21st Century Fox's bid to buy Sky faces further hurdles after the culture secretary said she was "minded" to refer the deal to regulators over concerns about broadcasting standards.
Karen Bradley had already said she was minded to refer the £11.7bn tie-up over concerns about media plurality.
Fox owns 39% of Sky but wants full control of the satellite broadcaster.
However, some fear it would give Rupert Murdoch's family, which controls Fox, too much sway over the UK media.
Sky said in a statement: "We are disappointed by this further delay. Nevertheless we will continue to engage with the process as the Secretary of State reaches her final decision."
21st Century Fox said it was "surprised" that Ms Bradley was unable to form an opinion after receiving independent advice and having more than four months to consider the case.
"We urge the Secretary of State to take a final decision quickly," the firm added.
'Not purely fanciful'
The decision on whether to refer the deal to the Competition and Markets Authority (CMA) has been delayed several times, as Ms Bradley listened to further arguments about the case.
However, in a statement to the Commons on Tuesday she said that none of the representations she received had allayed her concerns.
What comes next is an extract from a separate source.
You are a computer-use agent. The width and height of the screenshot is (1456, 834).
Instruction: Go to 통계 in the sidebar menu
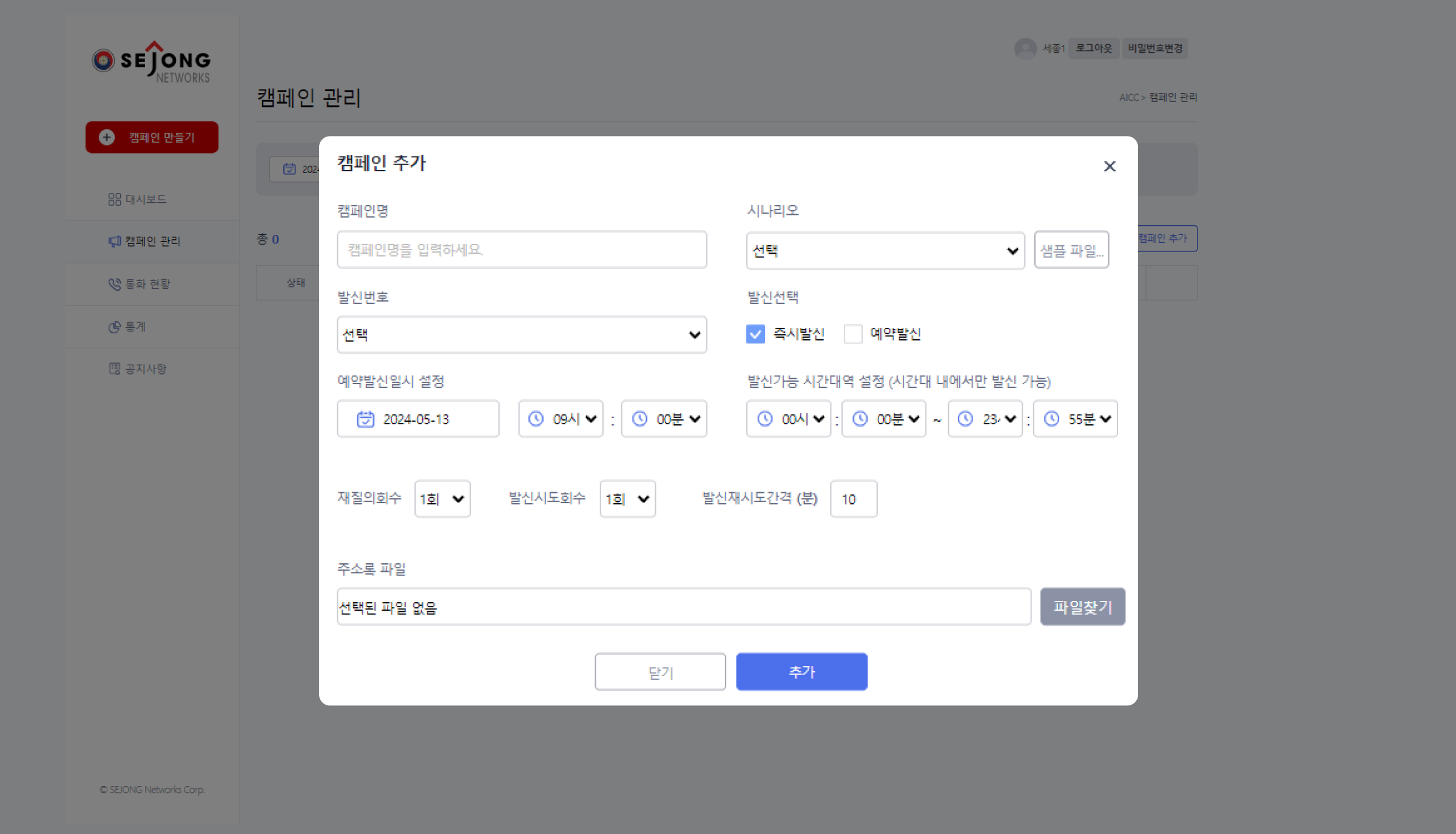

"I have the power to make a reference if I believe there is a risk - which is not purely fanciful - that the merger might operate against the specified public interests," Ms Bradley said.
Ms Bradley has already indicated she would refer the proposed tie-up to the CMA on grounds it could threaten media plurality.
This is because the Murdoch family owns controlling stakes in both News Corporation, which owns UK newspapers such as the Sun and the Times, as well as Fox, which operates in film and TV.
However, on Tuesday the Culture Secretary said she was also "minded" to refer the deal over concerns about broadcasting compliance procedures and corporate governance failures at Fox in the past.
Sky shares fell 4% on the news before recovering slightly to close down 1.6%. Fox shares were little changed.
Fox said it still expects the deal to close by the end of June 2018, barring any "further delays" to the process.
Shadow Culture Secretary Tom Watson welcomed Ms Bradley's statement and praised her as a "good 'un".
He said: "I welcome the Secretary of State's decision, or I should say, the fact that she says she is 'minded to' make that decision, to refer the bid on broadcasting standards grounds as well as on media plurality grounds.
"I think it's the first time a minister in the current government has ever stood in the way of what the Murdochs want, and frankly not before time."
Douglas Wigdor, a US employment lawyer who has brought sexual harassment claims against Fox, told the BBC that Ms Bradley's decision was "a step in the right direction".
However, Paul Connew, a former deputy editor of the News of the World, said: "Does it [Fox's problems in the US] have to translate to the UK situation?"
The UK's media regulations would not allow Sky News to be run in the same way as Fox's US business, he told Newsnight.
Avaaz, a US group that has been campaigning against the proposed merger, welcomed Ms Bradley's comments.
"It's a great day for democracy, and a bad day for Rupert Murdoch," said senior campaigner Alaphia Zoyab.
"The public don't want this takeover, and tens of thousands have called on the government to investigate properly."
Ms Bradley has given Fox and Sky 10 days to respond.
Correction: An earlier version of this story wrongly stated that Ms Bradley had already referred the merger to the CMA.